**Short exercise 1:** Summarize the passage on commenting variable declarations in two sentences.

**Text passage:**

— Begin —

Alternatively, in many cases you should embed the units in the variable names rather than in comments. An expression like distanceToSurface = marsLanderAltitude looks like it's probably correct, but distanceToSurfaceInMeters = marsLanderAltitudeInFeet exposes an obvious error.

Comment the range of allowable numeric values If a variable has an expected range of values, document the expected range. One of the powerful features of the Ada programming language was the ability to restrict the allowable values of a numeric variable to a range of values. If your language doesn't support that capability (and most languages don't), use a comment to document the expected range of values. For example, if a variable represents an amount of money in dollars, indicate that you expect it to be between $1 and $100. If a variable indicates a voltage, indicate that it should be between 105v and 125v.

Cross-Reference

A stronger technique for documenting allowable ranges of variables is to use assertions at the beginning and end of a routine to assert that the variable's values should be within a prescribed range. For more details, see Section 8.2, "Assertions."

Comment coded meanings If your language supports enumerated types as C++ and Visual Basic do use them to express coded meanings. If it doesn't, use comments to indicate what each value represents and use a named constant rather than a literal for each of the values. If a variable represents kinds of electrical current, comment the fact that 1 represents alternating current, 2 represents direct current, and 3 represents undefined.

Here's an example of documenting variable declarations that illustrates the three preceding recommendations all the range information is given in comments:

Visual Basic Example of Nicely Documented Variable Declarations

Dim cursorX As Integer  ' horizontal cursor position; ranges from 1..MaxCols Dim cursorY As Integer  ' vertical cursor position; ranges from 1..MaxRows Dim antennaLength As Long      ' length of antenna in meters; range is >= 2 Dim signalStrength As Integer  ' strength of signal in kilowatts; range is >= 1 Dim characterCode As Integer      ' ASCII character code; ranges from 0..255 Dim characterAttribute As Integer ' 0=Plain; 1=Italic; 2=Bold; 3=BoldItalic Dim characterSize As Integer      ' size of character in points; ranges from 4..127

Comment limitations on input data Input data might come from an input parameter, a file, or direct user input. The previous guidelines apply as much to routine-input parameters as to other kinds of data. Make sure that expected and unexpected values are documented. Comments are one way of documenting that a routine is never supposed to receive certain data. Assertions are another way to document valid ranges, and if you use them the code becomes that much more self-checking.

Document flags to the bit level If a variable is used as a bit field, document the meaning of each bit:

Visual Basic Example of Documenting Flags to the Bit Level

' The meanings of the bits in statusFlags are as follows, from most ' significant bit to least significant bit: ' MSB   0     error detected: 1=yes, 0=no '       1-2   kind of error: 0=syntax, 1=warning, 2=severe, 3=fatal '       3     reserved (should be 0) '       4     printer status: 1=ready, 0=not ready '       ... '       14    not used (should be 0) ' LSB   15-32 not used (should be 0) Dim statusFlags As Integer

Cross-Reference

For details on naming flag variables, see "Naming Status Variables" in Section 11.2.

If the example were written in C++, it would call for bit-field syntax so that the bit-field meanings would be self-documenting.

— End —

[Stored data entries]
— Begin —

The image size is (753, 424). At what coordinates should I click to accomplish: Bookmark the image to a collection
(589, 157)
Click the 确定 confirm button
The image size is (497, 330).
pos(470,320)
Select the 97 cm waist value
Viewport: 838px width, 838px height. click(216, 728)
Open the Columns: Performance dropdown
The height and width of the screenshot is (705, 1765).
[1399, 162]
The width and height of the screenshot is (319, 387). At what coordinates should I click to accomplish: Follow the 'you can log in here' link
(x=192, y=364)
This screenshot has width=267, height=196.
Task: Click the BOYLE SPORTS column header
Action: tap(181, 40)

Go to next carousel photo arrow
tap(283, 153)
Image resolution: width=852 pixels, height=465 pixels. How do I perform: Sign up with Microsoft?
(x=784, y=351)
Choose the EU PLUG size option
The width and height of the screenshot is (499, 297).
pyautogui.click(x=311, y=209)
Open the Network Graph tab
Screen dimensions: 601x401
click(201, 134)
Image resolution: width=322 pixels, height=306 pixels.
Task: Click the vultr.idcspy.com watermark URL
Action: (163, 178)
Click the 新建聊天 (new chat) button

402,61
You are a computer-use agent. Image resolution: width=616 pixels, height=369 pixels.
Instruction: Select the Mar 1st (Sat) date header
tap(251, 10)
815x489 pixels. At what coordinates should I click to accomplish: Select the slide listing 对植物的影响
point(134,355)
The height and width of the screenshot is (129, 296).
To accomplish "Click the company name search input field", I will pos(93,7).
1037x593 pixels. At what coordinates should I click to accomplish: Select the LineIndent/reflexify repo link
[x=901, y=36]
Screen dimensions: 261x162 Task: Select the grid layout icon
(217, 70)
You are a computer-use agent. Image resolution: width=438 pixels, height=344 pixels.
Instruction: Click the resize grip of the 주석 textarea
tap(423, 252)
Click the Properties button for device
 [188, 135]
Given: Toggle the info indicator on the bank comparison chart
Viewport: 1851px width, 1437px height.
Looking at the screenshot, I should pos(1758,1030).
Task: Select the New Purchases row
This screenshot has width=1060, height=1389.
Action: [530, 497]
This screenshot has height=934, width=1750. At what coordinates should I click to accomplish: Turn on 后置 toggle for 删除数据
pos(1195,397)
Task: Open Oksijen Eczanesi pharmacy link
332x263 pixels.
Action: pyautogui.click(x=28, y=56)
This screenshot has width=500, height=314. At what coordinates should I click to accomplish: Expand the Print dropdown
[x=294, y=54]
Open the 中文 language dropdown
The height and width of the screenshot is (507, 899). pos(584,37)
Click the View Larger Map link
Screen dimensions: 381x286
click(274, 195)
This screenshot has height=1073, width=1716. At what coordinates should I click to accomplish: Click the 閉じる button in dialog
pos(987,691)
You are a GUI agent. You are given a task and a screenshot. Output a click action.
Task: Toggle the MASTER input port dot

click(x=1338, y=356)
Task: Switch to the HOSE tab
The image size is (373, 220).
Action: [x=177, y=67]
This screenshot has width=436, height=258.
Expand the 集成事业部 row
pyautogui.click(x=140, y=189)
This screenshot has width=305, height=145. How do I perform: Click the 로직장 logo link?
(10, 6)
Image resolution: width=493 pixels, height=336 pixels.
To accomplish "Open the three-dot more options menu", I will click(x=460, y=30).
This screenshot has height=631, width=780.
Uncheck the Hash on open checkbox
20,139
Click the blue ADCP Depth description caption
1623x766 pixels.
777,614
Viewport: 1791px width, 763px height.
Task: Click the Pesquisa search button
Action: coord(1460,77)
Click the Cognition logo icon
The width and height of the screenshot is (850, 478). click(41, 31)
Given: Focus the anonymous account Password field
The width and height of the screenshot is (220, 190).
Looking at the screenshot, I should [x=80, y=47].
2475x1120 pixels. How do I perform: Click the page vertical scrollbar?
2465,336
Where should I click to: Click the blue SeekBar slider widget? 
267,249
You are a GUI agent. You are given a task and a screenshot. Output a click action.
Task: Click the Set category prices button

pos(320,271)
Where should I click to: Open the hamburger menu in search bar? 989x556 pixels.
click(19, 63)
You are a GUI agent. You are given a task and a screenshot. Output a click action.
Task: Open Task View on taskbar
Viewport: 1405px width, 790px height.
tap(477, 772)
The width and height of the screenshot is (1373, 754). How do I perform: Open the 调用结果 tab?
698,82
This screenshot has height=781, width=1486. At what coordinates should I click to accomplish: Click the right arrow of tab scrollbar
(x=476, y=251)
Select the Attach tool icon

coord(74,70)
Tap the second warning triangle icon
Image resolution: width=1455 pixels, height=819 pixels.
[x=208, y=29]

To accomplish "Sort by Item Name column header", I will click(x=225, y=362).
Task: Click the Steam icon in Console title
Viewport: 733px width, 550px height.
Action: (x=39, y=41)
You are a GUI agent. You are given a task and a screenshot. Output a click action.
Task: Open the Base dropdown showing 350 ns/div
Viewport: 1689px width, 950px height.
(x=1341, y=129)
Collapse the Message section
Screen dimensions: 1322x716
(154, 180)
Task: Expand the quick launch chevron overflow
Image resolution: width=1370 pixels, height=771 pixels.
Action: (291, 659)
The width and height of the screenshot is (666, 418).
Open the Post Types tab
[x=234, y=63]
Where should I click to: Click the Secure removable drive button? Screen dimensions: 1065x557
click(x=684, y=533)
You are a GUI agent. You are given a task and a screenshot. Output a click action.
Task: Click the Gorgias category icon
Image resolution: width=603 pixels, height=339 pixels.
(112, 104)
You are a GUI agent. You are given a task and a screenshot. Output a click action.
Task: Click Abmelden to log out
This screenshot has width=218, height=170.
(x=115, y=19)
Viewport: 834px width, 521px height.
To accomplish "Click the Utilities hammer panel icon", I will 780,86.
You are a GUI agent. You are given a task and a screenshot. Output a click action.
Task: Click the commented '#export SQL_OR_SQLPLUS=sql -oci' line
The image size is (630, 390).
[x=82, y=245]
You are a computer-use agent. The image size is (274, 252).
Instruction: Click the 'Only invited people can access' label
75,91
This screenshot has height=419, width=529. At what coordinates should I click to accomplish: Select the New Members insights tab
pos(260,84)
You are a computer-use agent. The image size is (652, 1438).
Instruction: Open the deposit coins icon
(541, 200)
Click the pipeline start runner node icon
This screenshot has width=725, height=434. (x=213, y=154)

— End —

**Short exercise 2:** Return every line of the records that contains the word "Select", treating case as significant.

**Final answer 1:** The passage recommends documenting variables by embedding units in their names, commenting the expected range of numeric values, and expressing coded meanings through enumerated types or through comments and named constants. It also advises documenting limitations on input data and the meaning of each bit in flag variables, and it notes that assertions offer a stronger way to document allowable ranges.

**Final answer 2:**
Select the 97 cm waist value
Instruction: Select the Mar 1st (Sat) date header
815x489 pixels. At what coordinates should I click to accomplish: Select the slide listing 对植物的影响
1037x593 pixels. At what coordinates should I click to accomplish: Select the LineIndent/reflexify repo link
Screen dimensions: 261x162 Task: Select the grid layout icon
Task: Select the New Purchases row
Select the Attach tool icon
This screenshot has height=419, width=529. At what coordinates should I click to accomplish: Select the New Members insights tab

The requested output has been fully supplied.